CMU student wins Gates Cambridge Scholarship
This month, senior mathematical sciences major Tomer Reiter was selected to study at the University of Cambridge in England as a 2015 recipient of the Gates Cambridge Scholarship, one of the most prestigious international scholarships.
The Gates Cambridge Scholarships program was established in 2000 by a donation of 210 million dollars to the University of Cambridge from the Bill and Melinda Gates Foundation, the largest single donation to any university in the United Kingdom. Students are selected based on their outstanding intellectual ability, leadership potential, and commitment to improving the lives of others. Students awarded this scholarship study a vast range of subjects at the University of Cambridge, and alumni of the program take on leadership roles and apply their knowledge and skills to better the lives of others.

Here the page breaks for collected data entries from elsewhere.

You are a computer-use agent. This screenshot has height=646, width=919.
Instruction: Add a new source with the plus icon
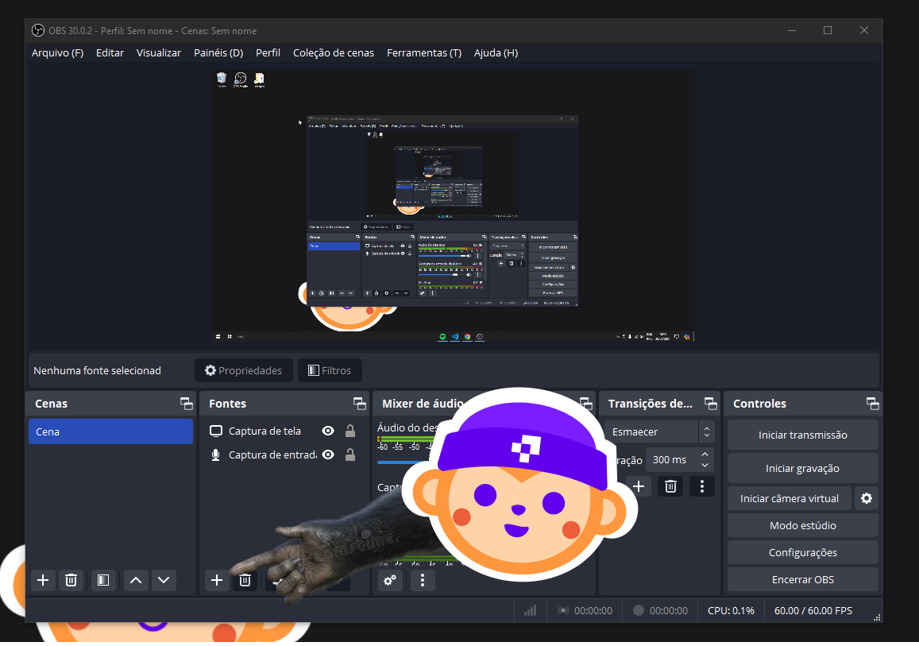pos(216,580)
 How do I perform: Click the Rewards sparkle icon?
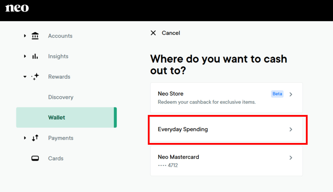pos(35,76)
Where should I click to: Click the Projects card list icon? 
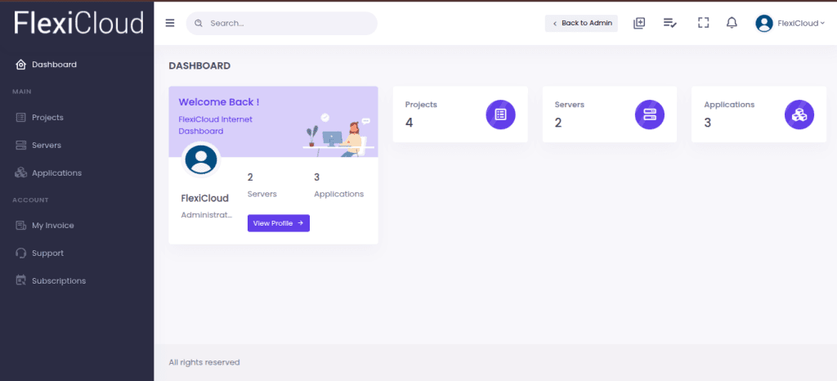click(500, 114)
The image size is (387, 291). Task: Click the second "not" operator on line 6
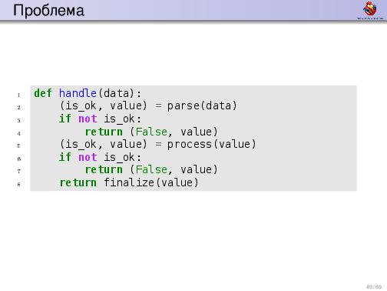(x=88, y=157)
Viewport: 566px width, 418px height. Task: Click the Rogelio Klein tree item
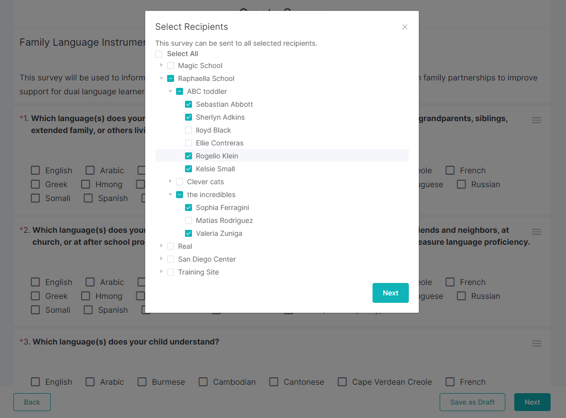coord(217,156)
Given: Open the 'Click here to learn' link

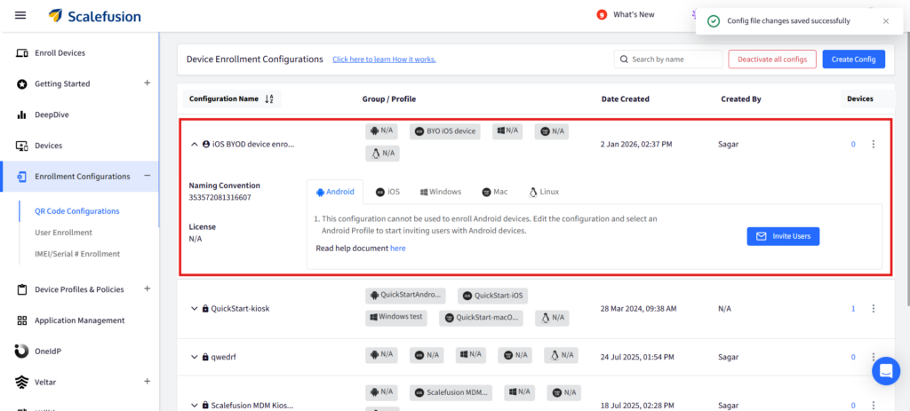Looking at the screenshot, I should click(384, 59).
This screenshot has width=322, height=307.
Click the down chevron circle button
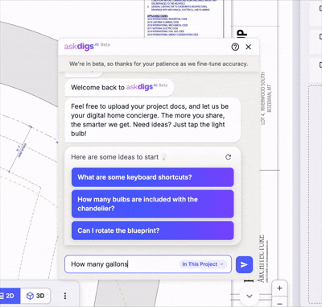(250, 296)
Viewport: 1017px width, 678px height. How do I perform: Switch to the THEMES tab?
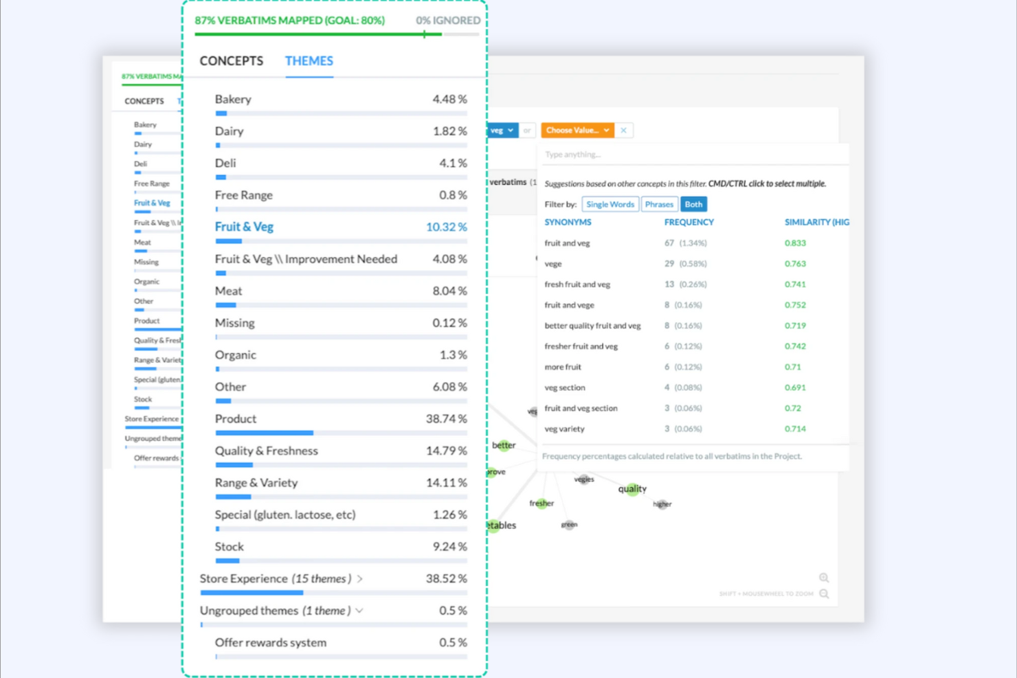(309, 61)
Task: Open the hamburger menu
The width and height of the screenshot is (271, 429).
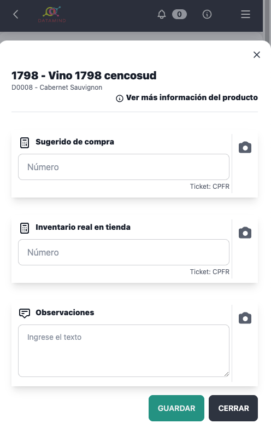Action: (245, 14)
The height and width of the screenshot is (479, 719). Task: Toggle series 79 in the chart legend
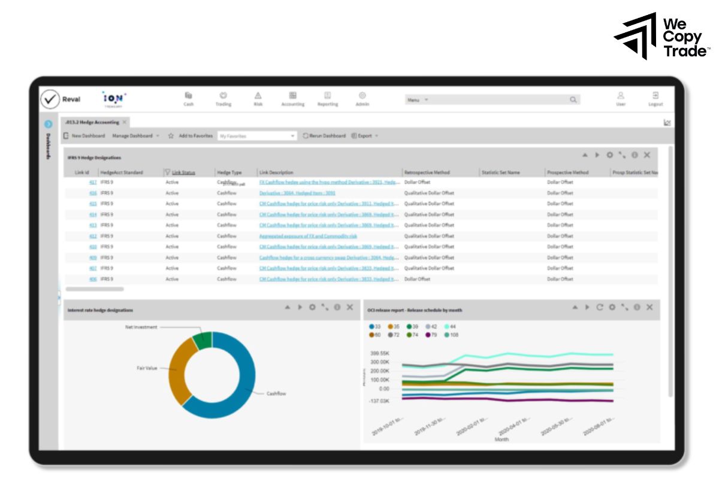pyautogui.click(x=428, y=335)
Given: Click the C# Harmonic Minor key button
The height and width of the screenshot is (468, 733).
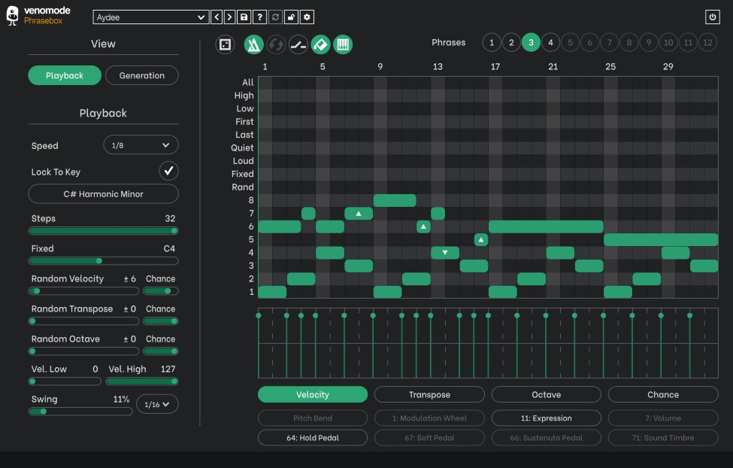Looking at the screenshot, I should pyautogui.click(x=103, y=194).
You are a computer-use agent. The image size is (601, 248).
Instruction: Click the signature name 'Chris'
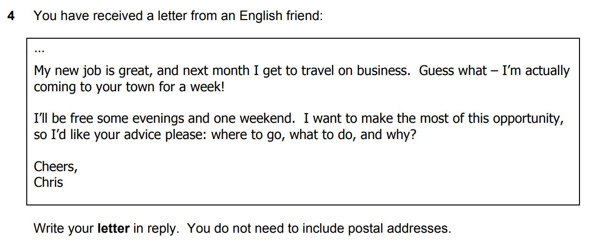48,182
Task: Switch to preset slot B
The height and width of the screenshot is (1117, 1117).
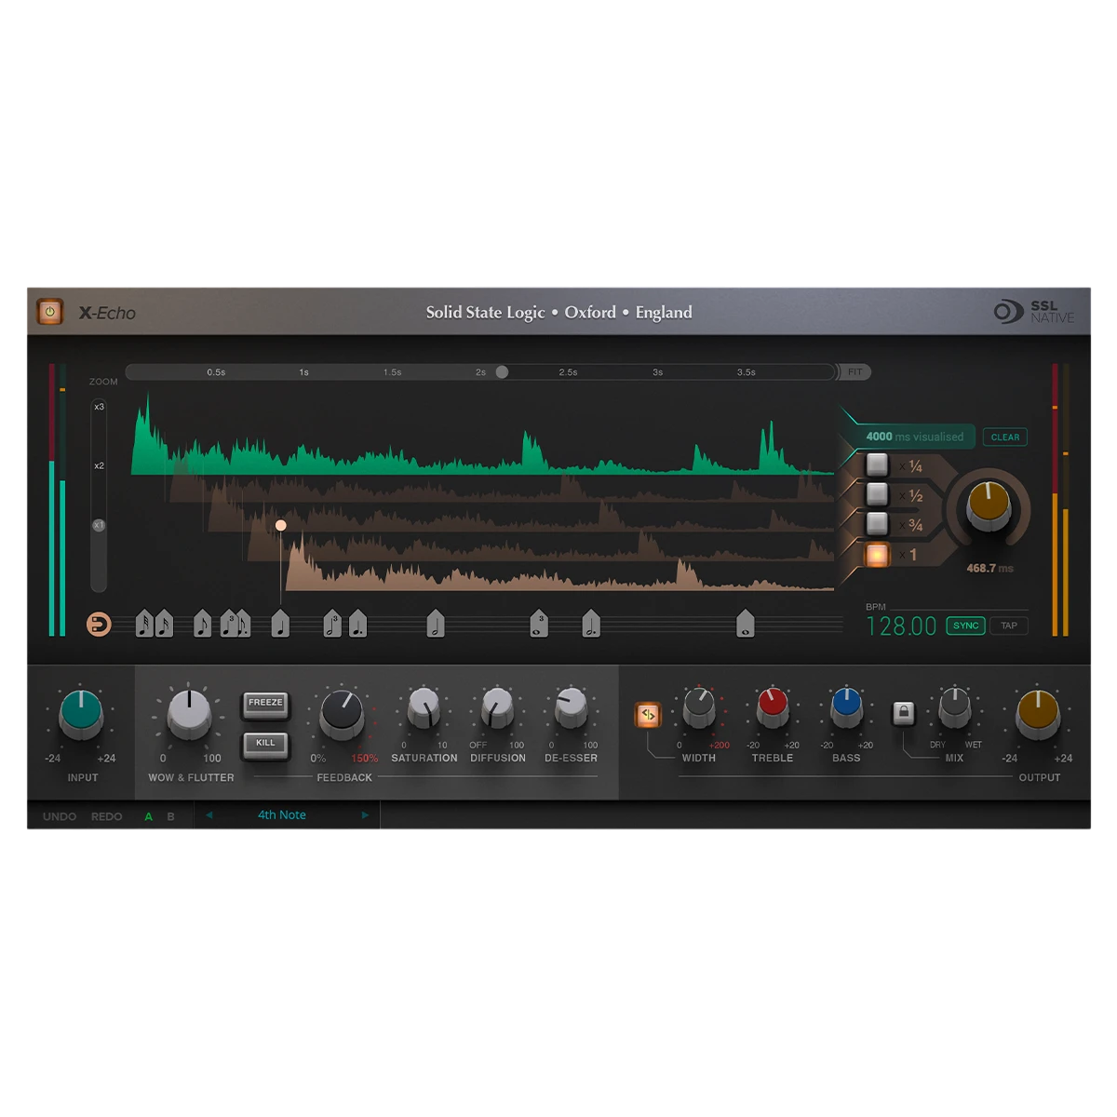Action: click(x=170, y=816)
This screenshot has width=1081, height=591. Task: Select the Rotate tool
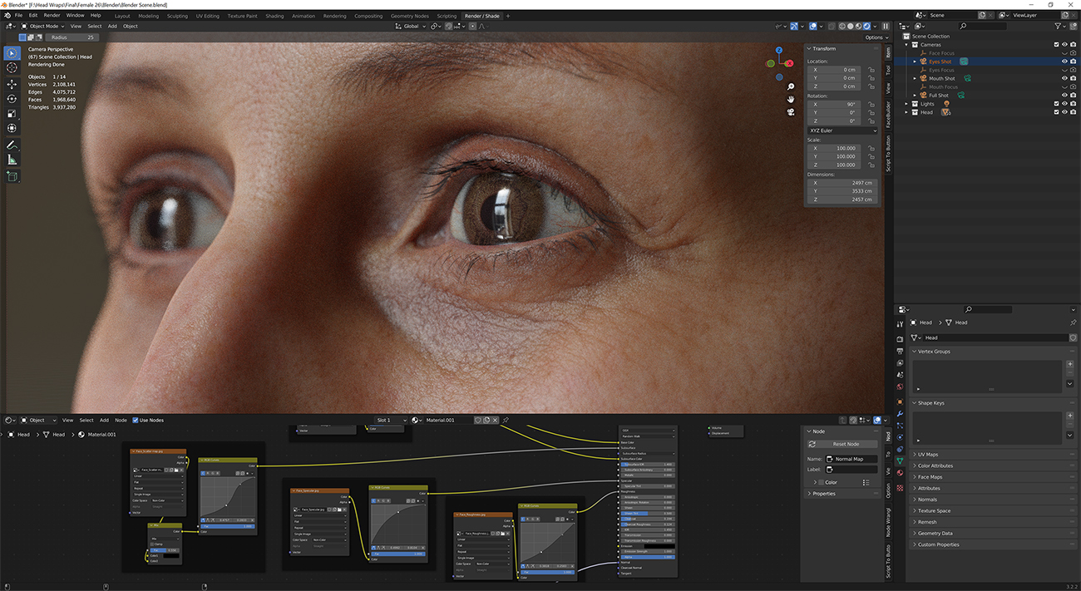pyautogui.click(x=11, y=99)
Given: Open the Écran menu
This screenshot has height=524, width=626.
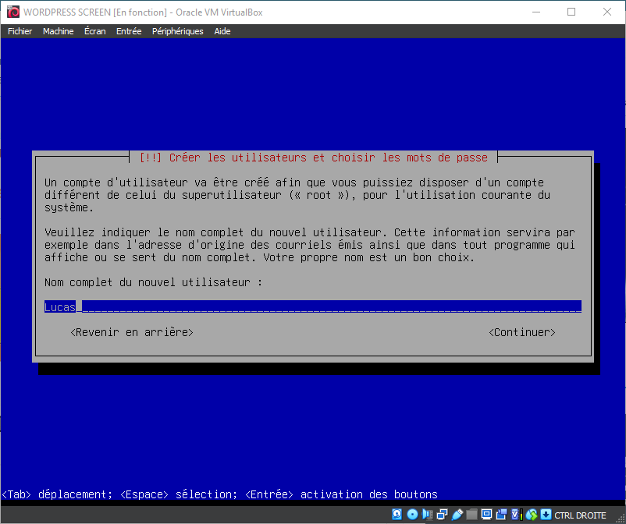Looking at the screenshot, I should [x=94, y=31].
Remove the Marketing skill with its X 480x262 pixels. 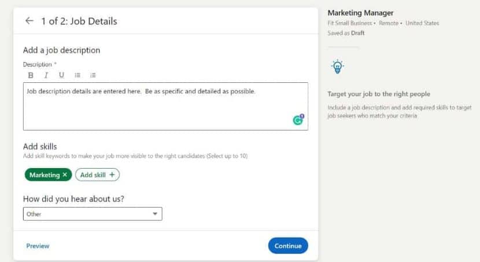[65, 175]
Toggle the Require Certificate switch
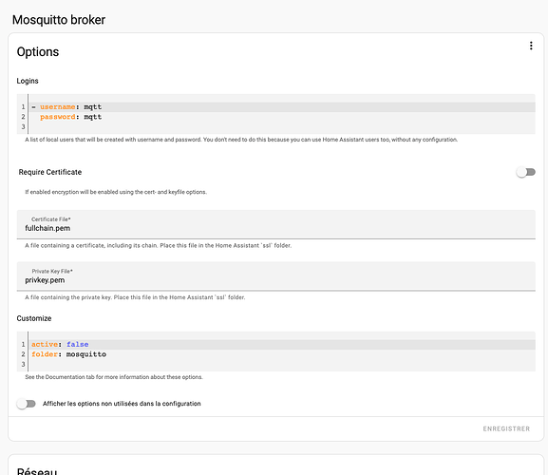Image resolution: width=548 pixels, height=475 pixels. pos(526,172)
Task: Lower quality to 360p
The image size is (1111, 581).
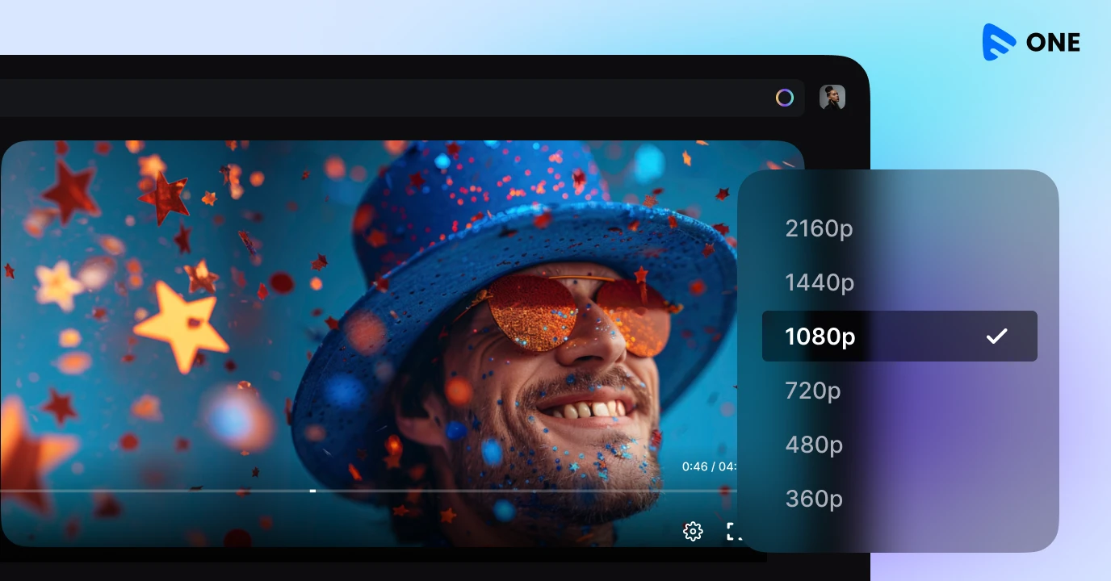Action: pos(814,499)
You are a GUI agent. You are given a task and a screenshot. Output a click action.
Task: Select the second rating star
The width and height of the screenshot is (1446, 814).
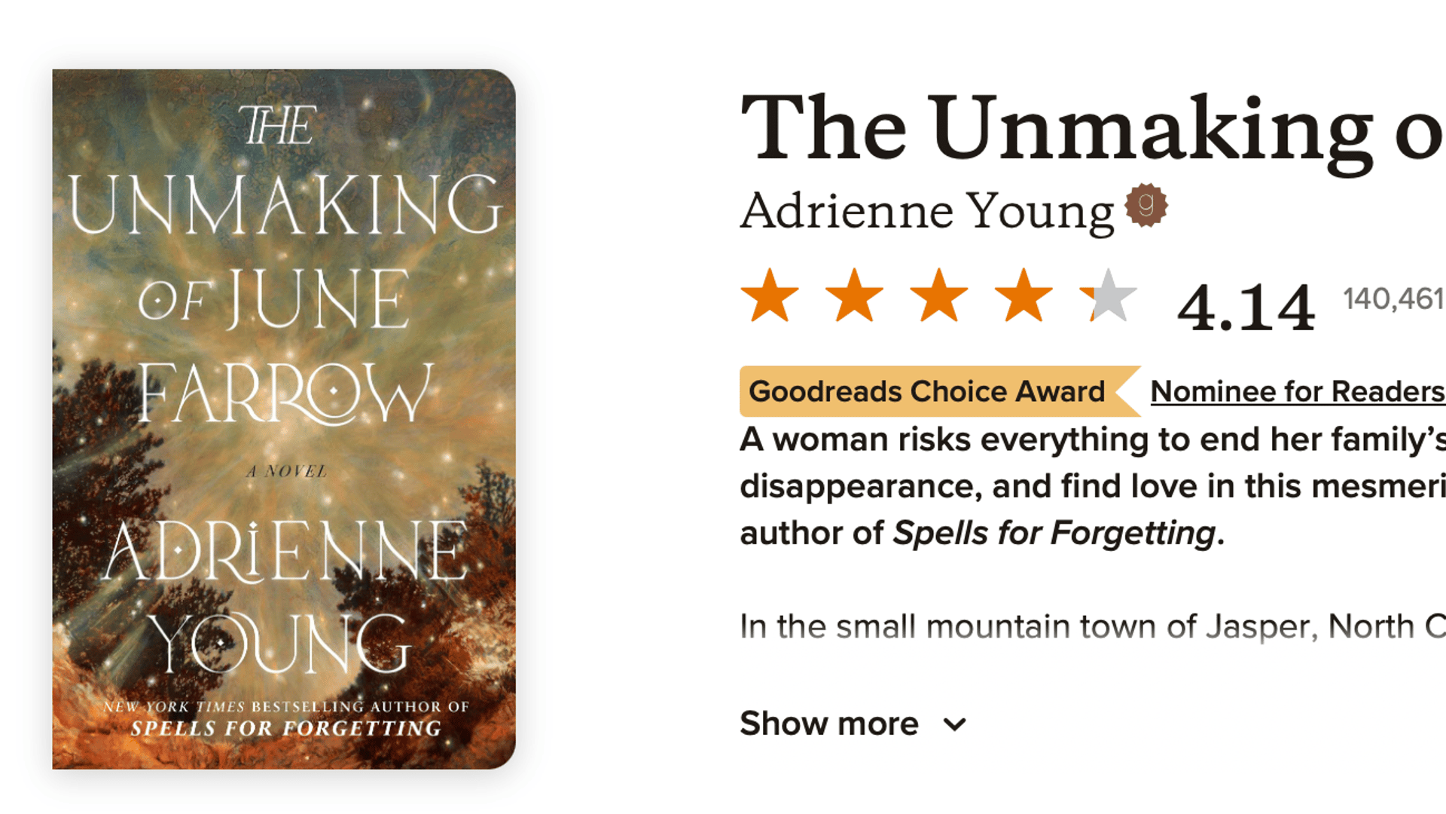pos(854,295)
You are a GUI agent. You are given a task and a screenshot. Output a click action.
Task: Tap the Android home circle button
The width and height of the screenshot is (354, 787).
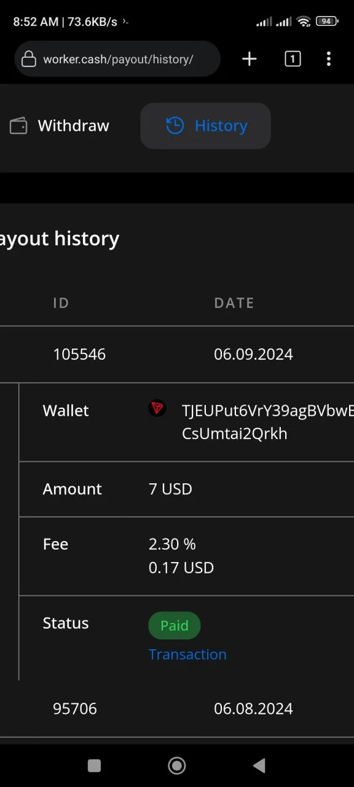pos(177,765)
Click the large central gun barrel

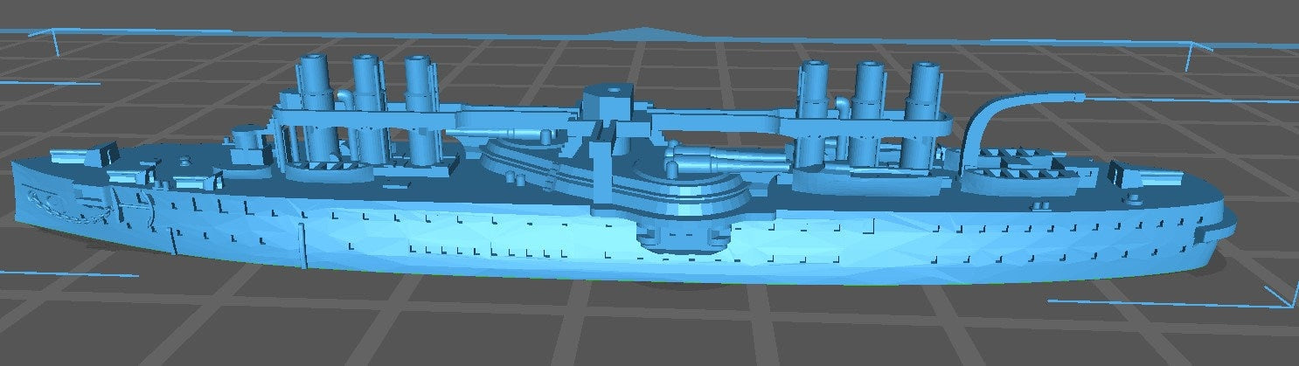click(726, 161)
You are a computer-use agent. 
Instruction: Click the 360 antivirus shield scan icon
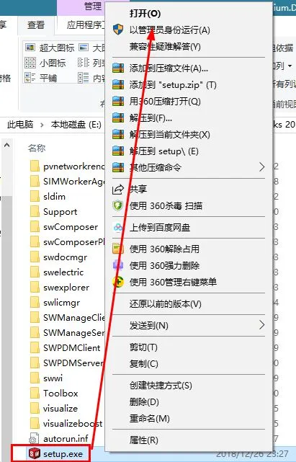coord(118,205)
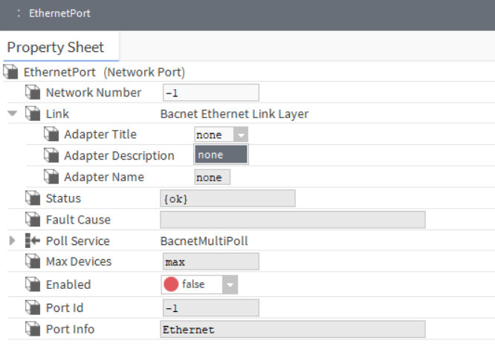Click the Status property icon
495x352 pixels.
[x=32, y=199]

Reiter is the second Carnegie Mellon student to receive a Gates Cambridge Scholarship. “Carnegie Mellon seemed like a great place to be if you wanted to do mathematics. After I got here, I found that this was definitely the case,” Reiter said in an interview with Jocelyn Duffy, Director of Media Relations at the Mellon College of Science. “Math is beautiful. One of the most satisfying things is when you have a strong intuition about why a statement should be true, and you finally find a proof,” Reiter said. “Carnegie Mellon has taught me how to tackle those difficult problems.”
At Cambridge, Reiter will complete a one-year course called “Part III of the Mathematical Tripos” to obtain a Master of Advanced Study degree in pure mathematics. Afterward, Reiter plans on returning to the United States to pursue a doctoral degree in mathematics.
Reiter, who was born in Israel and raised in Newton, Mass., discovered his love of mathematics while attending the Program in Mathematics for Young Scientists (PROMYS). PROMYS is a six-week summer program in Boston where high school students learn about mathematics, specifically number theory.
“I found my passion for number theory and mathematics at PROMYS. I returned as a counselor and eventually served as head counselor. Through this I realized how excited I am to mentor and teach mathematics,” Reiter said in his scholarship profile. “At Carnegie Mellon University, I completed a major in mathematics and minor in computer science, further fueling my interest in mathematics and mentoring.”
Reiter hopes to one day become a professor. “All the while, I hope to make contributions through teaching and mentoring, just as PROMYS has made an impact on me,” Reiter said.
Along with completing a major in mathematics and a minor in computer science, Reiter is a former president and former philanthropy chair of Alpha Epsilon Pi Fraternity, studies Japanese, and is a part of the Math Club.